Le passage de la régulation des médias à la paix est, à cet égard, une continuité plus qu’une rupture. L’Ethiopian Media Authority, en période de conflits, est un organe stratégique : elle contrôle l’accès au marché médiatique, fixe des limites de discours, et participe à une définition de ce qui est acceptable dans l’espace public. En devenant ministre de la Paix, Mohamed Idris change d’échelle mais conserve un défi similaire : éviter que des tensions ne se transforment en violences, et maintenir l’idée d’un cadre national commun.
Cette continuité est visible dans les thèmes qu’il met en avant. D’abord, la sécurité nationale, notion récurrente dans ses interventions sur la réforme de la loi sur les médias. Ensuite, la lutte contre la désinformation et les discours de haine, présentée comme un levier direct de stabilité. Enfin, la mobilisation d’acteurs sociaux, comme les institutions religieuses, pour construire une cohésion qui ne repose pas uniquement sur la force publique.

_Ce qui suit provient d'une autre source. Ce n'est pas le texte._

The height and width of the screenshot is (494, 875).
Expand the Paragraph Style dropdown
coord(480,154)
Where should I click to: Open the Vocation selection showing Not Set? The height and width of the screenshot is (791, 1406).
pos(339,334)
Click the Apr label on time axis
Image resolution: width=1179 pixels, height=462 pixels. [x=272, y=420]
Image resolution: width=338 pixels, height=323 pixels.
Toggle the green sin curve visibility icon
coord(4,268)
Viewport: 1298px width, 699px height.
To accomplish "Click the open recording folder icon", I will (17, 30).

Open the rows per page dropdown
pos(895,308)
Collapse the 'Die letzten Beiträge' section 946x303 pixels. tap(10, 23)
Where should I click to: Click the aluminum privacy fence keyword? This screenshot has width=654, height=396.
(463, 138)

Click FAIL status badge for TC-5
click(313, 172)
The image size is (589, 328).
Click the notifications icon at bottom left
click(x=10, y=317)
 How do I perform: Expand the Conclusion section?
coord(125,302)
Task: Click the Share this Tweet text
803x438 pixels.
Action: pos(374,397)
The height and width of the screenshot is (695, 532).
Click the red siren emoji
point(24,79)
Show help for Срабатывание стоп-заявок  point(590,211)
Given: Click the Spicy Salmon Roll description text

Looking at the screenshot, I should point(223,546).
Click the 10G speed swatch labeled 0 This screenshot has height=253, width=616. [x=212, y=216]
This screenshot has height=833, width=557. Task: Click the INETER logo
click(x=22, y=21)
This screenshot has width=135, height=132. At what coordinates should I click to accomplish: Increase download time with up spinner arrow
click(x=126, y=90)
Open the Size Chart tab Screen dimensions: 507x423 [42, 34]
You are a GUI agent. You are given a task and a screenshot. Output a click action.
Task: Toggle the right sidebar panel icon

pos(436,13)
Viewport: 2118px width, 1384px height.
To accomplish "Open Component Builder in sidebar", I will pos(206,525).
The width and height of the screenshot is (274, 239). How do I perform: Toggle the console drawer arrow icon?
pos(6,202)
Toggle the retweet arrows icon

Dans le paysage politique éthiopien, cela peut se traduire par une approche très institutionnelle de la paix : dialogue, certes, mais dialogue encadré ; réconciliation, oui, mais dans des limites compatibles avec la lecture gouvernementale des menaces. Autrement dit, une paix administrée, plus qu’une paix négociée à ciel ouvert. Cette approche peut produire des résultats à court terme, notamment si elle parvient à réduire des violences locales ou à faciliter des retours de déplacés. Mais elle peut aussi susciter des critiques si elle est perçue comme une extension du contrôle de l’espace public sous un autre nom.
Le défi, pour Mohamed Idris, sera donc double.
Le premier défi est opérationnel : contribuer à des améliorations tangibles sur des sujets comme les retours de déplacés, la prévention d’affrontements intercommunautaires, la coordination avec les régions, et la gestion d’urgences humanitaires. Dans ces domaines, les déclarations politiques doivent se traduire en mécanismes concrets : sécurité locale, programmes de réhabilitation, médiation, accès aux services. Le ministre de la Paix, dans une configuration fédérale, ne peut pas tout décider, mais il est jugé sur sa capacité à mobiliser l’État.
Le second défi est symbolique et démocratique : parler de paix dans un pays où la presse, la société civile et les acteurs politiques réclament souvent des garanties de pluralisme et d’indépendance. Son passé de régulateur, marqué par des positions fermes sur les terminologies et les conséquences légales pour les médias, lui donnera une image précise auprès de ses critiques comme de ses soutiens. Les uns y verront un homme de l’ordre, apte à limiter l’escalade ; les autres, un artisan d’un cadrage restrictif du débat public. Dans un contexte où la confiance est un capital politique rare, cette perception comptera.
Enfin, la trajectoire de Mohamed Idris rappelle une réalité plus générale : en Éthiopie, la paix est devenue un champ de gouvernement qui mêle politique, sécurité, information et religion. C’est une paix qui se pense autant en termes de structures qu’en termes de récits. Le ministre qui l’incarne est, de fait, un producteur de discours national autant qu’un gestionnaire de crises. Or un discours national ne se décrète pas. Il se construit, il se dispute, et il se fragilise au contact des réalités du terrain.